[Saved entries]

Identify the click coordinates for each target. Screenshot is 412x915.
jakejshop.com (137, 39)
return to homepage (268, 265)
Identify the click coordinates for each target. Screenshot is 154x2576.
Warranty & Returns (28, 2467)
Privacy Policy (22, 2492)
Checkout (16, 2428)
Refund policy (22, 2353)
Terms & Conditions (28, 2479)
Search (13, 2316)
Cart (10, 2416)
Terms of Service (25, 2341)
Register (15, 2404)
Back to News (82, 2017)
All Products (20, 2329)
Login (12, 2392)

● **Work required**
Pull every line containing "each" from the entries above and copy it.

● **Answer section**
Identify the click coordinates for each target. Screenshot is 412x915.
Identify the click coordinates for each target. Screenshot is 154x2576.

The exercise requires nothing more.